Wyoming Highway 374 (WYO 374) is a  discontinuous east-west Wyoming State Road located in Sweetwater County that exists in two sections, with a short gap in between.

Route description
Wyoming Highway 374 begins its western end at exit 61 of Interstate 80, southwest of Granger. WYO 374 travels along the north side of I-80, acting as a frontage road, for just under 5 miles until it reaches U.S. Route 30 where it temporarily ends. Further east along I-80/US 30, Highway 374 resumes at exit 68 at Little America.

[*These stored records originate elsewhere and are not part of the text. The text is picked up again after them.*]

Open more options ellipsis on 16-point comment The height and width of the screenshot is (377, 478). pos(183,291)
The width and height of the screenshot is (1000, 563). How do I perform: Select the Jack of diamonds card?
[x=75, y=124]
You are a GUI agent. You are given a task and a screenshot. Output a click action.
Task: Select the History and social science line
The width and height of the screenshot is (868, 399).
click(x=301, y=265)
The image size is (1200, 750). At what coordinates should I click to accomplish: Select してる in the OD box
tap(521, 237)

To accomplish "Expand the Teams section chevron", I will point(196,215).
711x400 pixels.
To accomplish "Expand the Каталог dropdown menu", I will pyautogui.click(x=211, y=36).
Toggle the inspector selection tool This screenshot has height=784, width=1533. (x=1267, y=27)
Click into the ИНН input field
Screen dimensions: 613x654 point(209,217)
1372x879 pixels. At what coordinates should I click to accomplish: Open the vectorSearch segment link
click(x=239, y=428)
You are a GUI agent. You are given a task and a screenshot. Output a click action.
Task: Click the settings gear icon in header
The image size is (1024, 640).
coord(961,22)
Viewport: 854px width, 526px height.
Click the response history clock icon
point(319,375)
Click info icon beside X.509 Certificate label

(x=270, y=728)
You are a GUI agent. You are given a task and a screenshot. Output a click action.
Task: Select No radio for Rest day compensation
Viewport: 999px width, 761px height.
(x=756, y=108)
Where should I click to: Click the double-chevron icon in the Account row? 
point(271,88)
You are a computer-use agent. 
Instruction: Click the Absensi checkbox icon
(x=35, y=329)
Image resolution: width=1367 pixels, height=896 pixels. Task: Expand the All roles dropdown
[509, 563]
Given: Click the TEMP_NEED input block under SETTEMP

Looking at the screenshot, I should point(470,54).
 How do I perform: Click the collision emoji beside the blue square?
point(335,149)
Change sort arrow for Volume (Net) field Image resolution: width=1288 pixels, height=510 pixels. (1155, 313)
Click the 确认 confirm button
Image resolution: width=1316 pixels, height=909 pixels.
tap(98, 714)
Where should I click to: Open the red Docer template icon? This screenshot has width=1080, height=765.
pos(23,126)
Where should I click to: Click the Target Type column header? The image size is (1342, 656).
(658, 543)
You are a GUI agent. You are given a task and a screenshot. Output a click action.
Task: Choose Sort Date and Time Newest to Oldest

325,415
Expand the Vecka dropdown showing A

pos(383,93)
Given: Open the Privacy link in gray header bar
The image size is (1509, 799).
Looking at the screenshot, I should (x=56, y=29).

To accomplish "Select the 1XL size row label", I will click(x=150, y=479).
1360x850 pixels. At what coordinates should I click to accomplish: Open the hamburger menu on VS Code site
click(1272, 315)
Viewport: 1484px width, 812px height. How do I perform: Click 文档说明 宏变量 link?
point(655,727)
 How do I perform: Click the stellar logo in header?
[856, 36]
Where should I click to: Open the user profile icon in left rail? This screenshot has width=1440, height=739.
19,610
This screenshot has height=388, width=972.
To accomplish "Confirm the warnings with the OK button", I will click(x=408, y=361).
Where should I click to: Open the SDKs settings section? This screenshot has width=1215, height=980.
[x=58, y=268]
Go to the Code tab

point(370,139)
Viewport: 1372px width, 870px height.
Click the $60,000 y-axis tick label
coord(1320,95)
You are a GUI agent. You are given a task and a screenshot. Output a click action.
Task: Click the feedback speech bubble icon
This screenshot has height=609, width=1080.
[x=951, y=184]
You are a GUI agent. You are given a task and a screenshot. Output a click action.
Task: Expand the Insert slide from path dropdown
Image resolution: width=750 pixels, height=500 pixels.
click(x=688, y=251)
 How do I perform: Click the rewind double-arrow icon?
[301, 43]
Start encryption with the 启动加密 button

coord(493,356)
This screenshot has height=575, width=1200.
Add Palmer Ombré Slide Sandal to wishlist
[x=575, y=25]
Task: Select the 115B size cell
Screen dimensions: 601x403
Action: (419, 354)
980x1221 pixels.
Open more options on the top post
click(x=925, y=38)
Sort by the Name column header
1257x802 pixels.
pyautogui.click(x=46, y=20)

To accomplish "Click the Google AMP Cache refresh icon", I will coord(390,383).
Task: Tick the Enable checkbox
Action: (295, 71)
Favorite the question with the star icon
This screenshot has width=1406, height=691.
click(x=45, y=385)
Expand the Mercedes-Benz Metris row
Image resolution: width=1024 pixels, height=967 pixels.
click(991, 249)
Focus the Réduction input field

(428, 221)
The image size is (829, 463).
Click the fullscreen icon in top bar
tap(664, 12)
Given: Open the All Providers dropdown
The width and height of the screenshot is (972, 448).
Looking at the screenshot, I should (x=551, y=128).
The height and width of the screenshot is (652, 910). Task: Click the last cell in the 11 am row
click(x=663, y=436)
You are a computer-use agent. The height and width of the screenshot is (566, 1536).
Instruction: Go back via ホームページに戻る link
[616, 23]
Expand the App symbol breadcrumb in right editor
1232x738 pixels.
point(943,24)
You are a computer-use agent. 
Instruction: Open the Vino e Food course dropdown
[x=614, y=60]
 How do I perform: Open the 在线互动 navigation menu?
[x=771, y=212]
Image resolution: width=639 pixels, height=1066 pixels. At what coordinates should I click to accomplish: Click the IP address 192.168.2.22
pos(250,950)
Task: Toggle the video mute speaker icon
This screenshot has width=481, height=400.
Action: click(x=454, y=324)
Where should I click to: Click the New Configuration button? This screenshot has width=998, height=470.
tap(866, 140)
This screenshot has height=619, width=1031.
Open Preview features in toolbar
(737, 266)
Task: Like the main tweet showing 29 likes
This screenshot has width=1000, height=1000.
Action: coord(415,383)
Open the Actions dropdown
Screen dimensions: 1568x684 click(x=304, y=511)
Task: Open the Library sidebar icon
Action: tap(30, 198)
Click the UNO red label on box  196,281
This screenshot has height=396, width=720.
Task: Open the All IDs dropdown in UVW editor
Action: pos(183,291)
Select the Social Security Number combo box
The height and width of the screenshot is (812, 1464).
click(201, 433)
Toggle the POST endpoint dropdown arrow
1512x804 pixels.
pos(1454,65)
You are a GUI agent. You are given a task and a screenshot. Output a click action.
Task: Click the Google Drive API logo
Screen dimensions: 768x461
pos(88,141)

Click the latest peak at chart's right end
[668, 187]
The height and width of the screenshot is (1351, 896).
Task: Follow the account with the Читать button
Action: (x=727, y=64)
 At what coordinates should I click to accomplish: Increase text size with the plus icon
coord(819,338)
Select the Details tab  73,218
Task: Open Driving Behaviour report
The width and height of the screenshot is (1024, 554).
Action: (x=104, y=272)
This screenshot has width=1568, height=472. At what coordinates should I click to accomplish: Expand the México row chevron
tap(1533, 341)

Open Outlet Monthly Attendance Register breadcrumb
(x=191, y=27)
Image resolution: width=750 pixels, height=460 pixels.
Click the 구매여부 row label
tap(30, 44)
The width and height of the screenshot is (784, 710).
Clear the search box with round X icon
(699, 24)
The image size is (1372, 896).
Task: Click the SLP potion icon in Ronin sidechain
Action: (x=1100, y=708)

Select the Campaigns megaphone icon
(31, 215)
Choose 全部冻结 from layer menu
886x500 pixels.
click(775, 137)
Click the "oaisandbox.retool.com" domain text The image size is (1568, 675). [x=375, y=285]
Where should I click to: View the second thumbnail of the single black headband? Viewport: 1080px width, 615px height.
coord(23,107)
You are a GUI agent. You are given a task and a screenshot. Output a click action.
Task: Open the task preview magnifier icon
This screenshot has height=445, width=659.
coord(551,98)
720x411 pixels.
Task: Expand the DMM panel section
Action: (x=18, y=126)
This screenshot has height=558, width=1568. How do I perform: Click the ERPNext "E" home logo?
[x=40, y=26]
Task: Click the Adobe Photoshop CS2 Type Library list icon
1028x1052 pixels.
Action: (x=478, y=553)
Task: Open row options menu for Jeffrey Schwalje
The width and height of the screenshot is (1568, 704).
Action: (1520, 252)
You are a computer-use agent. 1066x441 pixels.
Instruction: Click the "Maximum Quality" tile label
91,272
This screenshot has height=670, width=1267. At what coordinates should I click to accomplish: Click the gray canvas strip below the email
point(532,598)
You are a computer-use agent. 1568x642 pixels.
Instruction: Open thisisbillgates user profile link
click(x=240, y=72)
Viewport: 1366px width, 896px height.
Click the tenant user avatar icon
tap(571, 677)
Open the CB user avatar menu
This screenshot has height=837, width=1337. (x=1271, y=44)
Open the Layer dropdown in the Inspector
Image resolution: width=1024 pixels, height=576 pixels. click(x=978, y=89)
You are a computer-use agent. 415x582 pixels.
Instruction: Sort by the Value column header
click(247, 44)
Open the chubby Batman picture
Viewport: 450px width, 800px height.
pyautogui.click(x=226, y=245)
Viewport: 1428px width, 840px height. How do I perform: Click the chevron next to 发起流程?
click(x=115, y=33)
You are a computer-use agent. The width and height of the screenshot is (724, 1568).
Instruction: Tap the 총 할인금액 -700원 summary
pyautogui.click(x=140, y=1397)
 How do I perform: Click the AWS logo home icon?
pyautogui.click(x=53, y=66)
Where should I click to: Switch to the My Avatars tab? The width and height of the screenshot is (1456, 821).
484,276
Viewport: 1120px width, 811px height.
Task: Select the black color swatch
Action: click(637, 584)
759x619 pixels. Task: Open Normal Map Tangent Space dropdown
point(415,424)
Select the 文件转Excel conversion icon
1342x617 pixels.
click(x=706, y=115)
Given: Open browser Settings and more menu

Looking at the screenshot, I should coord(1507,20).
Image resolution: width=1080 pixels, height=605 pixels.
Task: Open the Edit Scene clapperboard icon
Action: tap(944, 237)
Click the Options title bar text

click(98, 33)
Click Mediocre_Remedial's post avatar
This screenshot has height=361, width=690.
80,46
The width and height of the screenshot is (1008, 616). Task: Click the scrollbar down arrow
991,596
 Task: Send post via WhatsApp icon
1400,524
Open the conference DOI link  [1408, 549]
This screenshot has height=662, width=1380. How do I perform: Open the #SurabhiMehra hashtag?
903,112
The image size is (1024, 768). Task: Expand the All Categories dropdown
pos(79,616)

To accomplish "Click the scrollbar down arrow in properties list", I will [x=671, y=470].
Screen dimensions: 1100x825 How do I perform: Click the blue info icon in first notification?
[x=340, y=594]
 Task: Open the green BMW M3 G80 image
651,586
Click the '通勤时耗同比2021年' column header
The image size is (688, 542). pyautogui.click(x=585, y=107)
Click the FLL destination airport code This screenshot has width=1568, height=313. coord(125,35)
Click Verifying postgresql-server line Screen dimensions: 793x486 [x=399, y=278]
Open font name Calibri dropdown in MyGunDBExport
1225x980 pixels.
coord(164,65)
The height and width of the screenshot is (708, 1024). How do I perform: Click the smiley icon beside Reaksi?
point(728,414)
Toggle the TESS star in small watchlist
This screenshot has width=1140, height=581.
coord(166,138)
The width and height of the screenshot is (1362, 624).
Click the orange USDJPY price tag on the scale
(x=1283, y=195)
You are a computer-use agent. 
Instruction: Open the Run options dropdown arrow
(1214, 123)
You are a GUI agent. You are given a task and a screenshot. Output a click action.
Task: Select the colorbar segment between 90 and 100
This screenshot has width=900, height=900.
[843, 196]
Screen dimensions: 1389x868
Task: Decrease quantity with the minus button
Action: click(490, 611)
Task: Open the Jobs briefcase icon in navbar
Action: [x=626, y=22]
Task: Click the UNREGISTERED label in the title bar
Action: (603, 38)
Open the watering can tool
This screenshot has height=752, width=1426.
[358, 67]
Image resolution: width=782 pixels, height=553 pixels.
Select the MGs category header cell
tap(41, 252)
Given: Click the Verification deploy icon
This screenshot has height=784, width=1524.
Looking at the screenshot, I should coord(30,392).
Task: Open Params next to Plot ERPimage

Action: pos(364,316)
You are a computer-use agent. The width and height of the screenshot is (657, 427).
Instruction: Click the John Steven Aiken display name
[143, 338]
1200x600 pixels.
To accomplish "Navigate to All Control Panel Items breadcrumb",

WYO 374 once again travels along the north side of I-80. At approximately 3.5 miles, Tenneco Road (CR 85) is intersected which provides access to exit 72 of I-80/US 30. Further east, Highway 374 reaches the southern terminus of Wyoming Highway 372 (La Barge Road) at a T intersection. WYO 372 travels north from here to Wyoming Highway 28 and U.S. Route 189 while WYO 374 turns south and immediately intersects exit 83 of I-80/US 30. Now Highway 374 travels eastward toward Green River on the south side of the interstate. As WYO 374 enters James Town, a census-designated place (CDP) west of Green River, Covered Wagon Road (CR 59) is intersected which provides access to exit 85 of I-80/US 30 and travels north to the Rolling Green Country Club. Shortly after, Highway 374 crosses the Green River and at 20.43 miles (25.37 total) the highway reaches its eastern terminus at the Green River business routes of I-80 and US 30 (Flaming Gorge Way) in Green River. Traveling north of here is exit 89 of I-80/US 30, while traveling south heads into downtown Green River and to Wyoming Highway 530.   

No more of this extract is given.